Stored data
*-*-*

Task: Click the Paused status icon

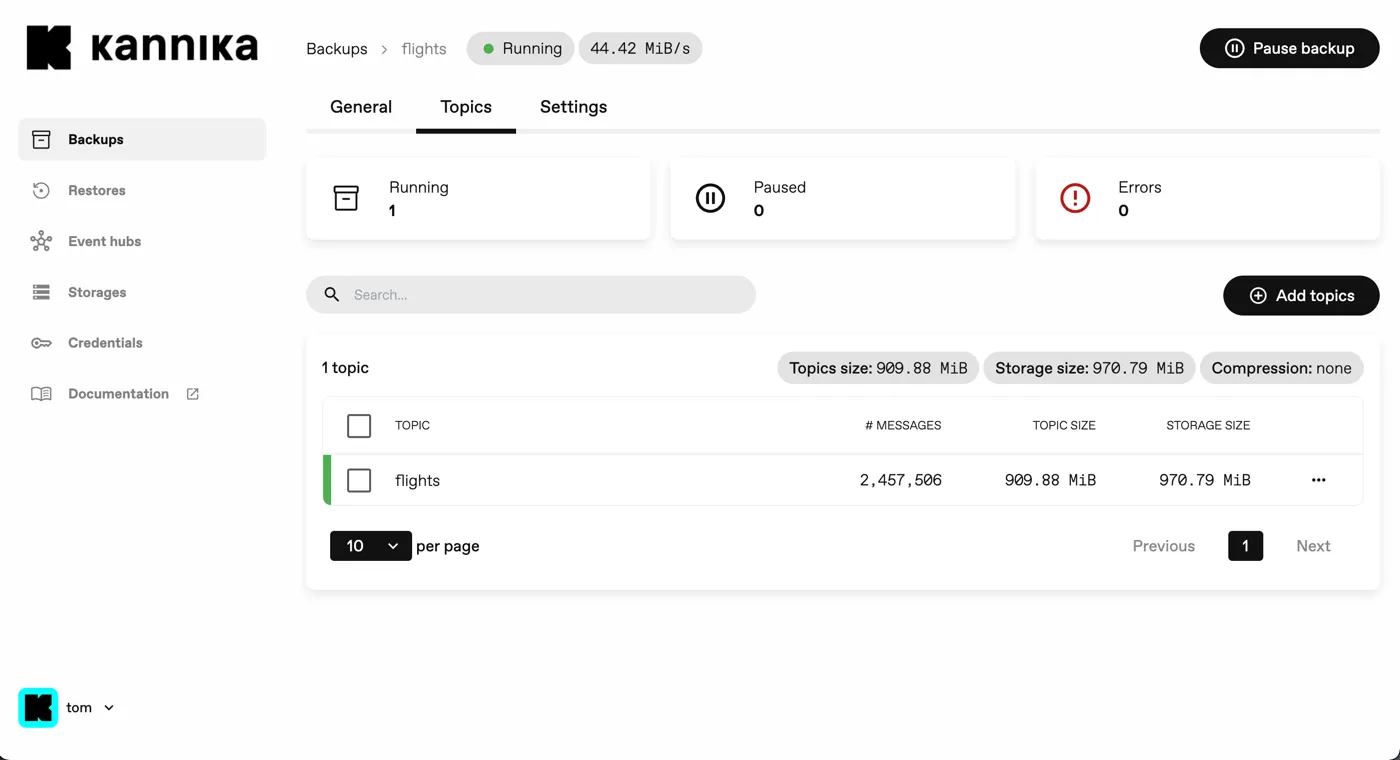Action: (x=710, y=198)
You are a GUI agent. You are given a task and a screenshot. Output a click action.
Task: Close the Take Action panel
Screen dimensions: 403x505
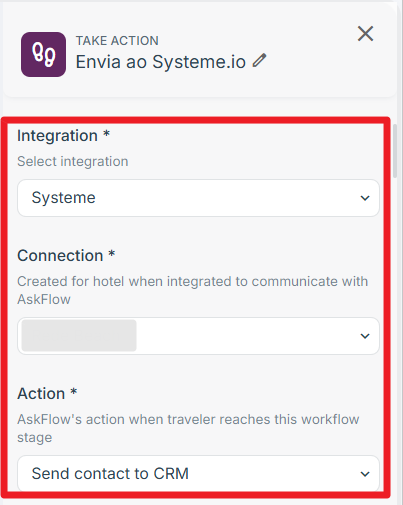(x=365, y=34)
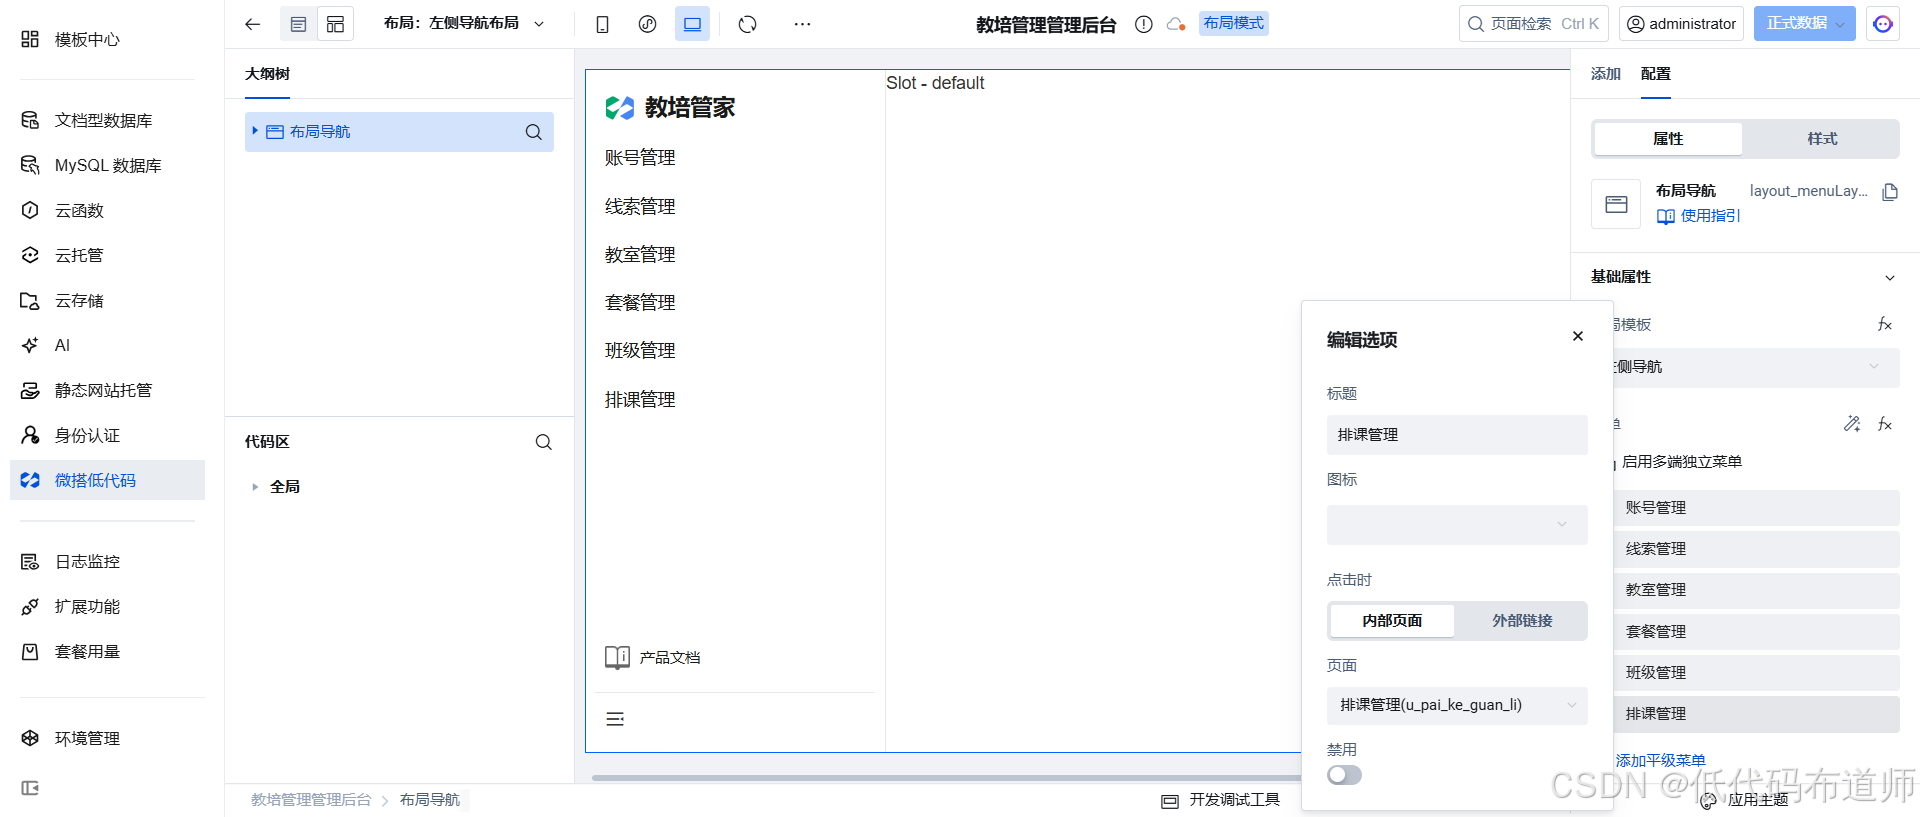1920x817 pixels.
Task: Select 内部页面 click option
Action: click(1391, 621)
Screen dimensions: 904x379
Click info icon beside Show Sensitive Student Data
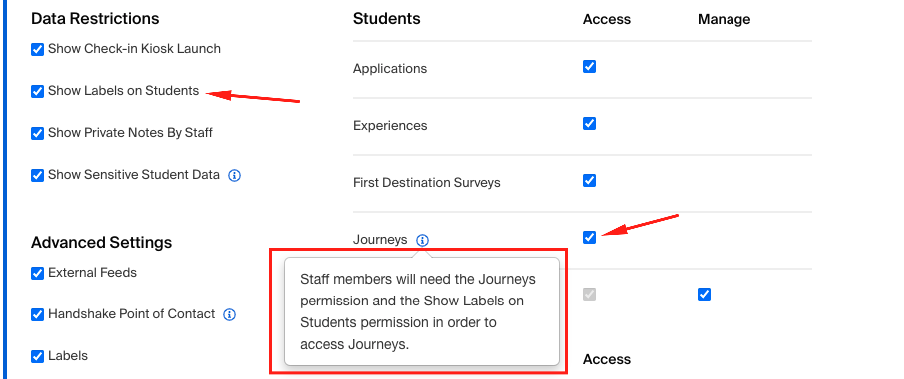coord(234,175)
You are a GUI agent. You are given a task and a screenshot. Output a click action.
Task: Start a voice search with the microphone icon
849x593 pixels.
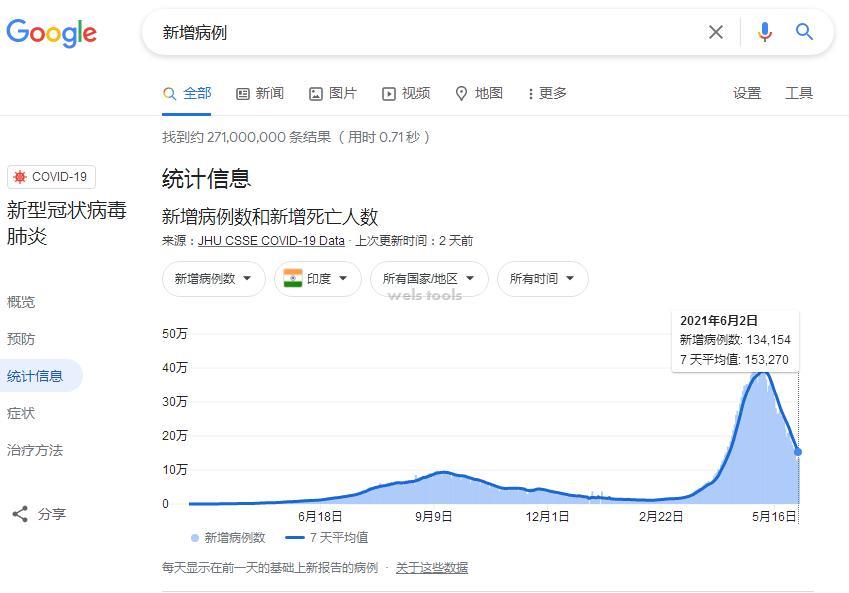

*-*-*

■ TASK DESCRIPTION: Your copy should hold each line above exactly and no pictures at all.

■ RESPONSE AREA:
Task: Click the Paused status icon

Action: (x=710, y=198)
You are a GUI agent. You are given a task and a screenshot. Output a click action.
Task: Close the Take Action panel
Screen dimensions: 403x505
(x=365, y=34)
1920x817 pixels.
Task: Select 内部页面 click option
Action: click(1391, 621)
Screen dimensions: 904x379
Click info icon beside Show Sensitive Student Data
coord(234,175)
You are a GUI agent. You are given a task and a screenshot. Output a click action.
Task: Start a voice search with the microphone icon
849x593 pixels.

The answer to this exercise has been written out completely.